» The task
Only the lines from the one with "Toggle the Local Costmap checkbox" through the last belong in the output; print them exactly as given below.

» Dataset excerpts
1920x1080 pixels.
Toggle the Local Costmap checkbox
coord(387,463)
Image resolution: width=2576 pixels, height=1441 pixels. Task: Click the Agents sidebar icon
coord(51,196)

» Reply to the exercise
Toggle the Local Costmap checkbox
coord(387,463)
Image resolution: width=2576 pixels, height=1441 pixels. Task: Click the Agents sidebar icon
coord(51,196)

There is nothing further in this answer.